Monica Trauzzi: This is a psychological argument too.

Gus Speth: This is a very psychological argument, but a very real one. And the basic point is that materialism is toxic to happiness, so I think we are going to have to start talking about these issues.
(22 April 2008)
A striking position for someone involved with conventional environmentalism (Speth was founder of both the Natural Resources Defense Council and the World Resources Institute). -BA


US Life Expectancy Falls for Large Segment of Population
(text, audio, video)
Rosanne Skirble, Voice of America
While life expectancy in the United States has risen steadily since the 1960s, a new study [published Tuesday] finds that in certain geographic areas of the country, life expectancy has stagnated, and even declined, especially among women.

From 1960 to 2000, life expectancy in the United States rose by seven years for men and six years for women. However, beginning in the 1980s, large geographic disparities began to appear.

The study analyzed health data from every county in the United States. According to lead author Majid Ezzati, Associate Professor of International health at Harvard School of Public Health the “worst off” were among lower income Americans concentrated in the southern states.

He says in these communities race did not seem to affect life expectancy. “It is something associated with the way policies are implemented, with the way health systems are providing health services to people in different parts of the country or not providing services to people.”

Ezzati points to chronic disease related to increases in smoking, high blood pressure and obesity as factors driving the trend. He says while much is known about how to manage these conditions, care is not reaching the people who need it the most. Women have experienced the most serious declines.

Over the last 20 years, life expectancy has either declined or stagnated for one of out every five women compared with four percent of men. Ezzati finds this a grim statistic for an industrialized nation. “We don’t associate worsening of health, worsening of life expectancy with something that happens in a developed high-income country.”

Ezzati says he saw such disparities after the fall of the Soviet Union and after the social networks fell apart in Eastern Europe. “That is the sort of thing that we see over long periods and what is happening with HIV/AIDS in some countries in Africa.”

(22 April 2008)
Related: Life Expectancy Drops for Some U.S. Women (Washington Post)

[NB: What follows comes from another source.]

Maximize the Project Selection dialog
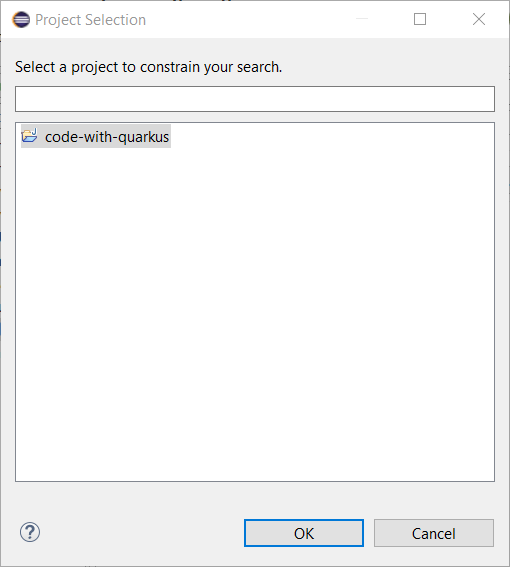510x567 pixels. (420, 19)

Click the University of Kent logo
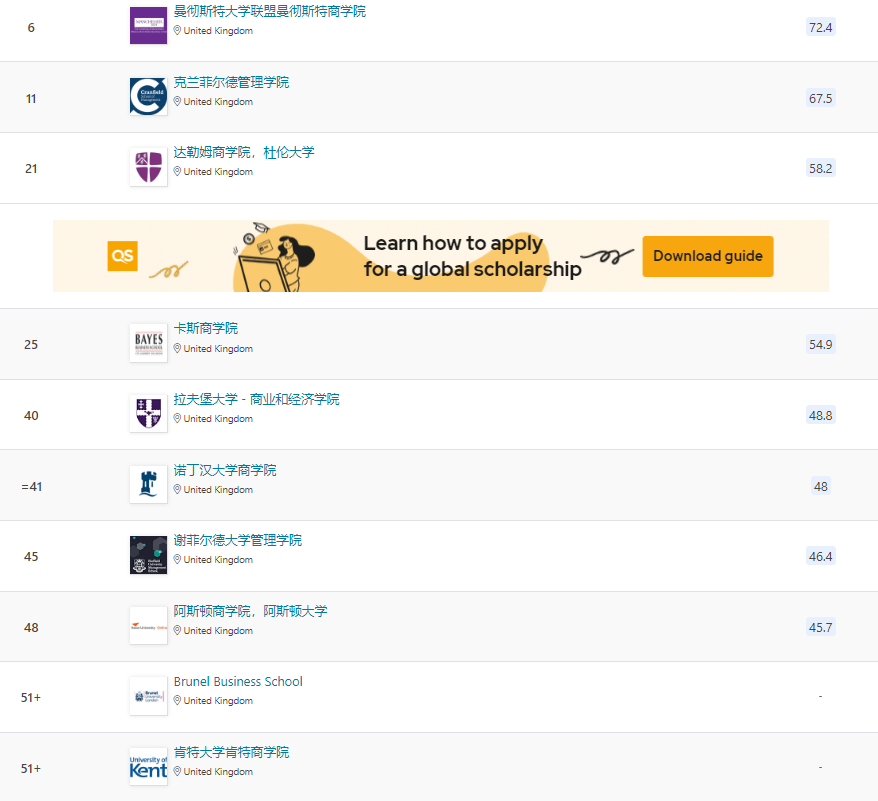148,767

Says Clark Williams-Derry at Sightline:

Unfortunately, the news that rich Americans are healthier than poor Americans is a bit of a dog-bites-man story at this point — it’s surprising to, well, just about nobody. Same goes for the trends; few will be shocked to learn that health disparities and wealth disparities are widening more or less in tandem. Is it disappointing? Sure. But unexpected? Not so much.

What I do find surprising, though, is the [NY Times] article’s blinkered, incomplete view of how income inequality and health disparities are linked.